-- PROBLEM SET --
- a) Reproduce the budget commentary starting with "And in today’s" and going on through "a high-tax one.", swapping "deficits" for "shortfalls".
- b) In the budget commentary, which newspaper carries Brendan Miniter's budget alarm?
- c) Put this sentence from the budget commentary into Spanish: "Larger deficits will mean it will be harder to make the tax cuts permanent."

-- SOURCE EXTRACT --
And in today’s Wall Street Journal, Brendan Miniter sounds a similar budget alarm, mentioning the unmentionable: that while G.W. has laudably cut taxes, his failure to control, nay, his administration’s contributions to out-of-control spending may is alienating at least some of his Reagan-Republican base:


“Conservatives–never all that comfortable with the moderates of the party anyway–are starting to shift in their chairs, and many would leave if they had a place to go. Larger deficits will mean it will be harder to make the tax cuts permanent. And large deficits are also a sign that little is being done to rein in the federal bureaucracy. That’s not a small thing. And an aggressive regulatory state can be even more oppressive than a high-tax one.

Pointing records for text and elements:

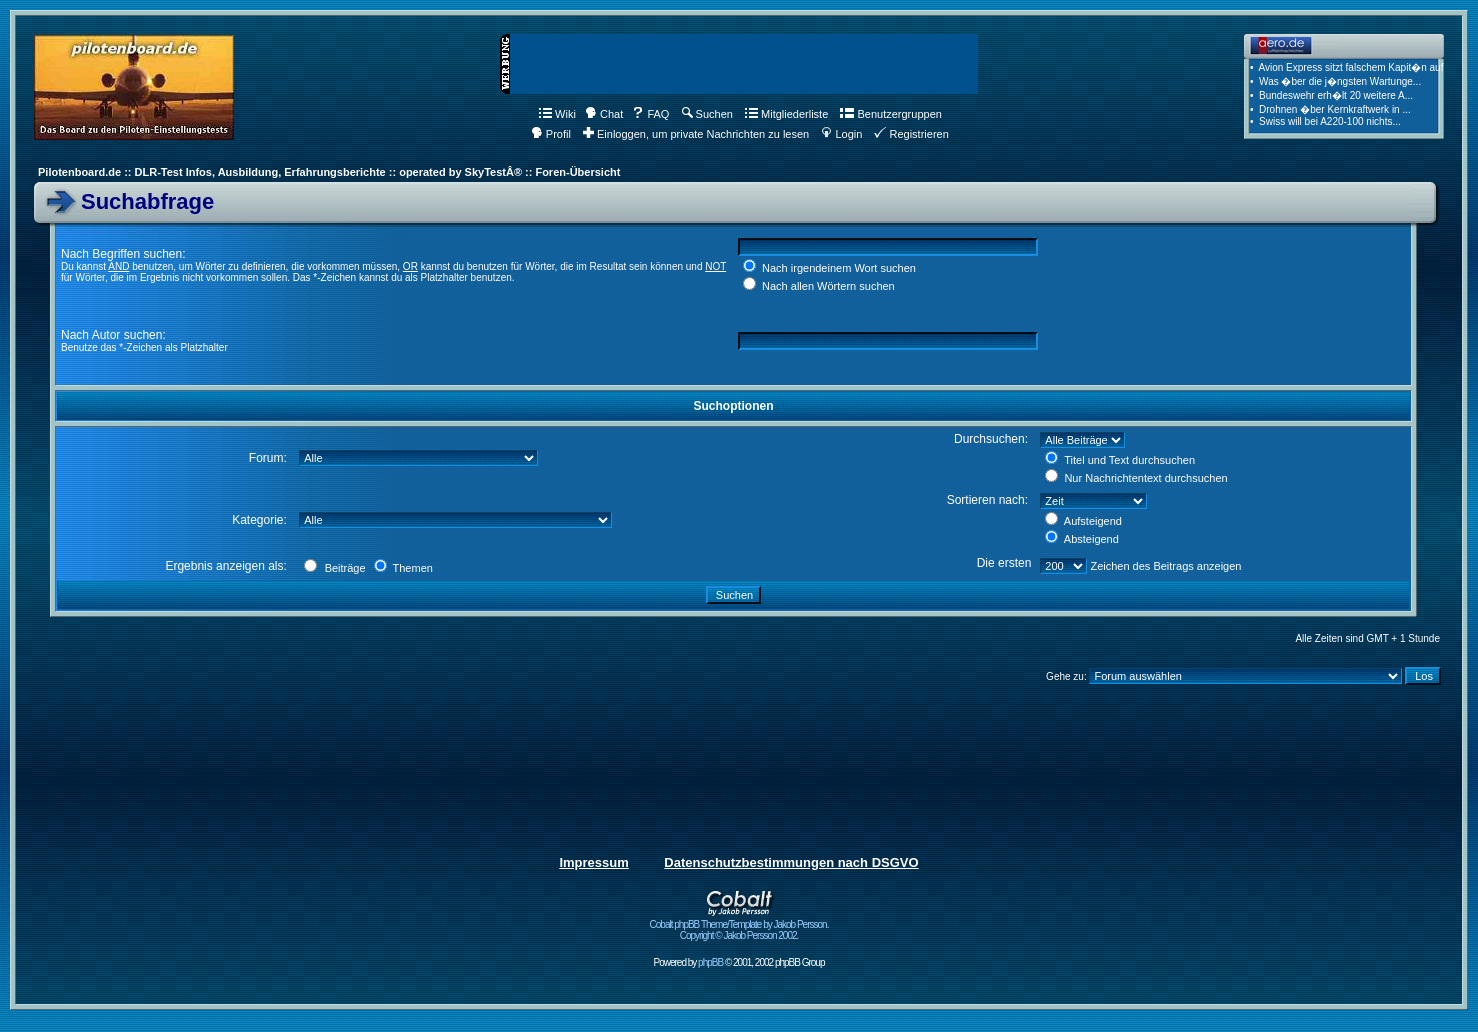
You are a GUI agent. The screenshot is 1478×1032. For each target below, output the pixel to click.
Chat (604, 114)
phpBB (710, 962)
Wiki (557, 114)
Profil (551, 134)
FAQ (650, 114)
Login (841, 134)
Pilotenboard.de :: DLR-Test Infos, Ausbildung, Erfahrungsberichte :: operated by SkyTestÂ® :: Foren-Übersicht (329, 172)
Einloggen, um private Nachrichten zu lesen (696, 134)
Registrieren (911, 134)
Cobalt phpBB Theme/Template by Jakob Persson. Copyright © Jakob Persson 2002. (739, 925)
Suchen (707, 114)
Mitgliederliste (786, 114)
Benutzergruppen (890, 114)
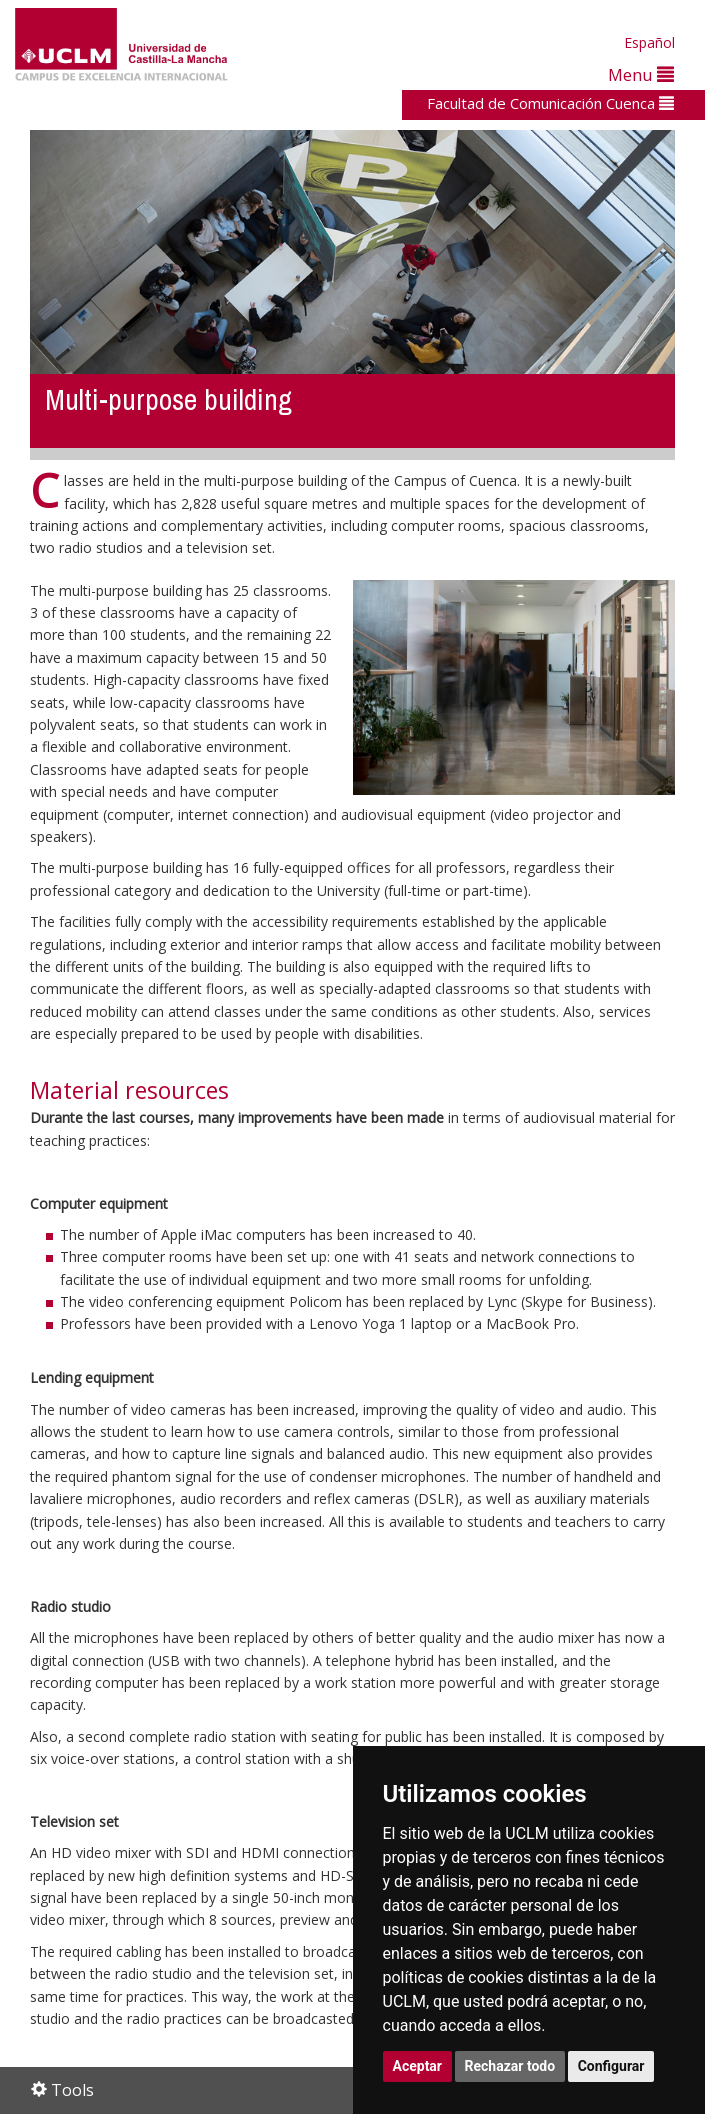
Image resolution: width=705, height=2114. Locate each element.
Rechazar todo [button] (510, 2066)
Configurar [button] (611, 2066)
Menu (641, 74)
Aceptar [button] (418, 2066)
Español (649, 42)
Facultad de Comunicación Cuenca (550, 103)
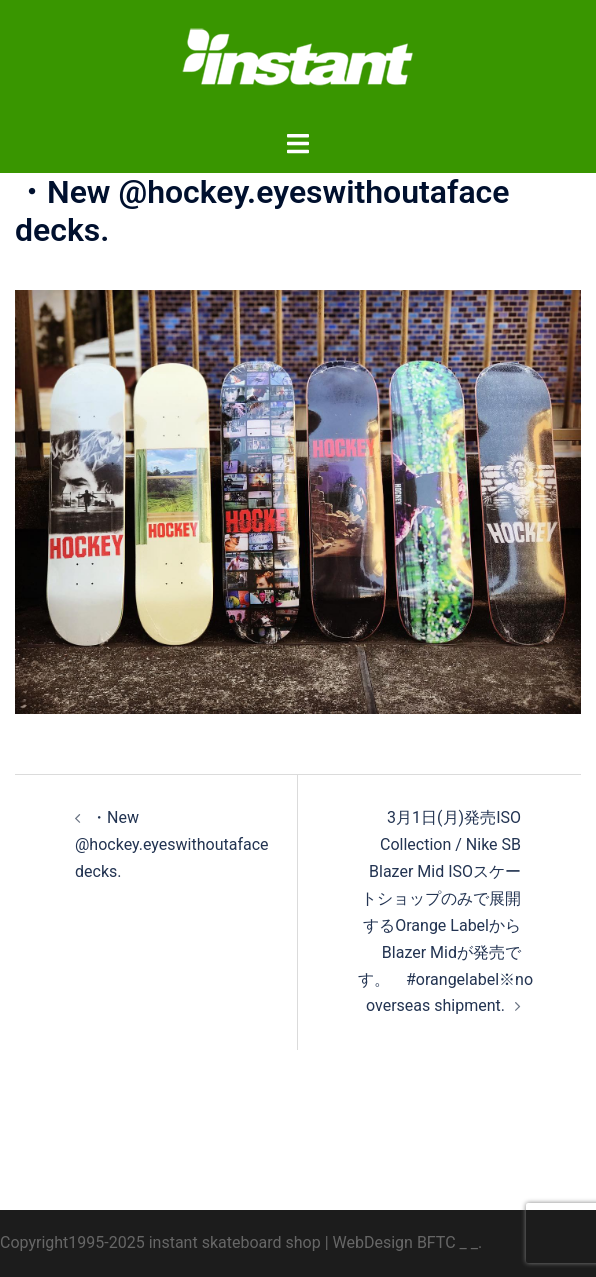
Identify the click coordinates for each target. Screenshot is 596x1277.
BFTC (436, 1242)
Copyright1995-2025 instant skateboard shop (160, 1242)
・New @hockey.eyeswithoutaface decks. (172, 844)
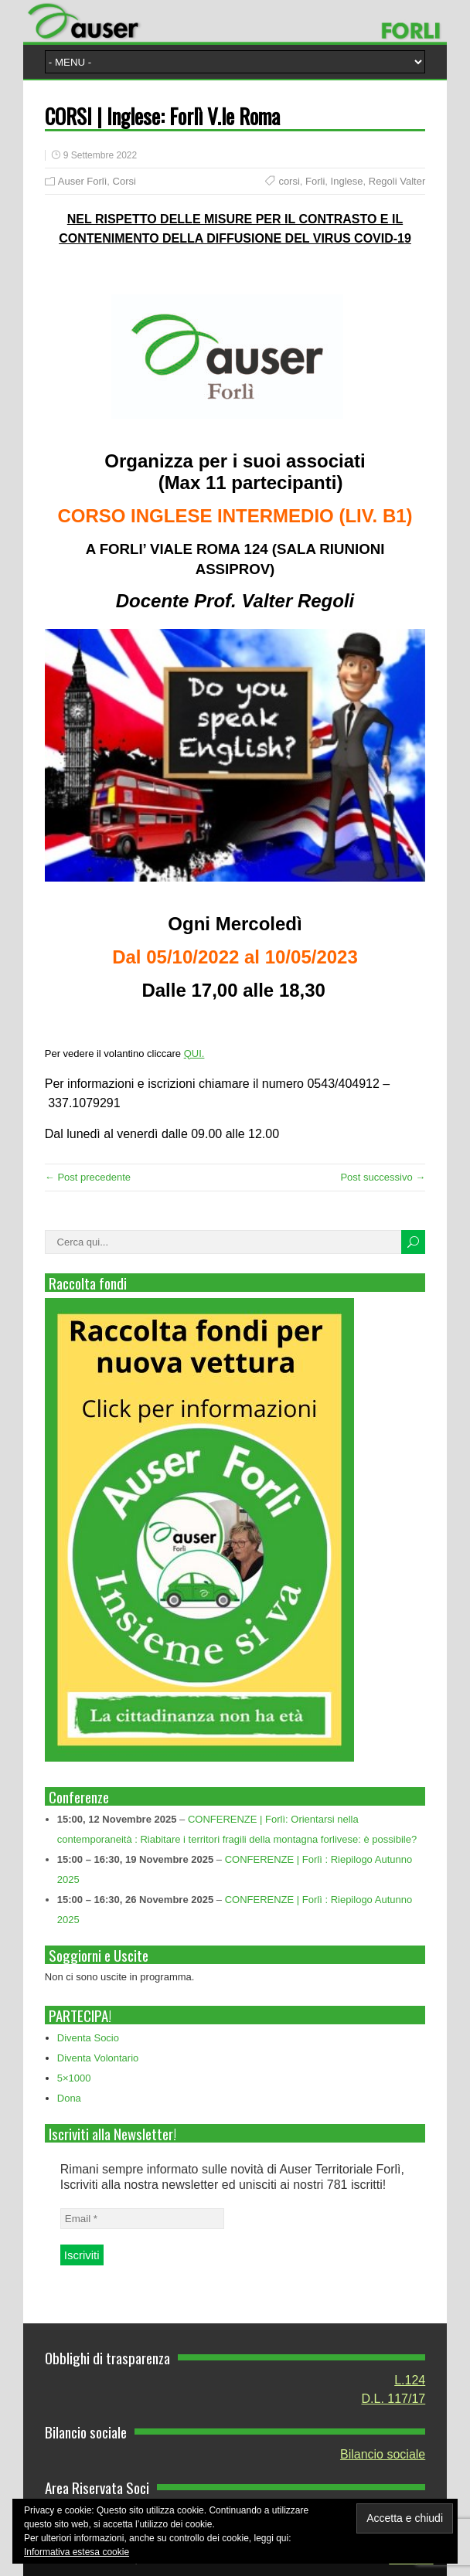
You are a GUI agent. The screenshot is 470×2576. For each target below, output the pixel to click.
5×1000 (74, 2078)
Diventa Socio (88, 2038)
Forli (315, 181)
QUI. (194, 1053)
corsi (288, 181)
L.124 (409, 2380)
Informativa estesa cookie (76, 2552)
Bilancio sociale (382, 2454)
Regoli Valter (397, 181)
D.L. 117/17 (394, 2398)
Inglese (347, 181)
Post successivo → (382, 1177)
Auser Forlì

-- RESPONSES TO THE TASKS --
- a)
And in today’s Wall Street Journal, Brendan Miniter sounds a similar budget alarm, mentioning the unmentionable: that while G.W. has laudably cut taxes, his failure to control, nay, his administration’s contributions to out-of-control spending may is alienating at least some of his Reagan-Republican base:


“Conservatives–never all that comfortable with the moderates of the party anyway–are starting to shift in their chairs, and many would leave if they had a place to go. Larger shortfalls will mean it will be harder to make the tax cuts permanent. And large shortfalls are also a sign that little is being done to rein in the federal bureaucracy. That’s not a small thing. And an aggressive regulatory state can be even more oppressive than a high-tax one.

- b) The Wall Street Journal.

- c) Déficits más grandes significarán que será más difícil hacer permanentes los recortes de impuestos.